Dem Minister gefiel also das Presseecho nicht: Spahns Anwälte verlangten im Dezember 2020 vom Amtsgericht Schöneberg die Herausgabe aller Anfragen von Reportern sowie die Antworten des Gerichts (beim Amtsgericht ist das Grundbuchamt angesiedelt, das die Akten und Kaufverträge zu den privaten Immobilien Spahns verwahrt). Den Anwälten soll es dabei gezielt um die Namen von Pressevertretern gegangen sein. Im Fokus: Die Kolleginnen und Kollegen, die nach Spahns zwei Schöneberger Wohnungen sowie der im Corona-Sommer erworbenen Villa in Dahlem gefragt hatten.
Und so kam es zur Herausgabe, die das Skandalon nur weiter befeuerte: Einsichtsgesuche und Mailanfragen von Reportern der Bild, von Business Insider und vom Tagesspiegel wurden an die Anwälte weitergegeben. Im Fall von Stern, Tagesspiegel und auch Spiegel sollen komplette Korrespondenzen an das Gericht übermittelt worden sein.

**Angezeigte Daten:**
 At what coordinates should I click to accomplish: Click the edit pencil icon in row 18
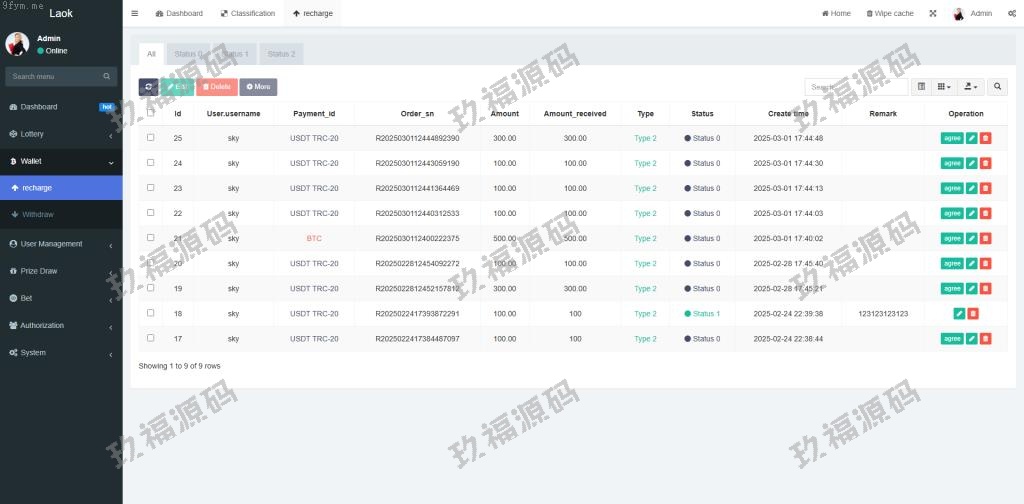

**Übungsaufgaben:**
**A)** Ändere im Artikel über Spahns Anwälte den Abschnitt von „Dem Minister gefiel“ bis „Dahlem gefragt hatten.“, indem du „Dezember 2020“ durch „Januar 2021“ ersetzt, und gib ihn vollständig wieder.
**B)** Welche Stelle beim Amtsgericht verwahrt laut dem Artikel über Spahns Anwälte die Akten und Kaufverträge zu seinen privaten Immobilien?

**Lösungen:**
**A)**
Dem Minister gefiel also das Presseecho nicht: Spahns Anwälte verlangten im Januar 2021 vom Amtsgericht Schöneberg die Herausgabe aller Anfragen von Reportern sowie die Antworten des Gerichts (beim Amtsgericht ist das Grundbuchamt angesiedelt, das die Akten und Kaufverträge zu den privaten Immobilien Spahns verwahrt). Den Anwälten soll es dabei gezielt um die Namen von Pressevertretern gegangen sein. Im Fokus: Die Kolleginnen und Kollegen, die nach Spahns zwei Schöneberger Wohnungen sowie der im Corona-Sommer erworbenen Villa in Dahlem gefragt hatten.

**B)** Das Grundbuchamt.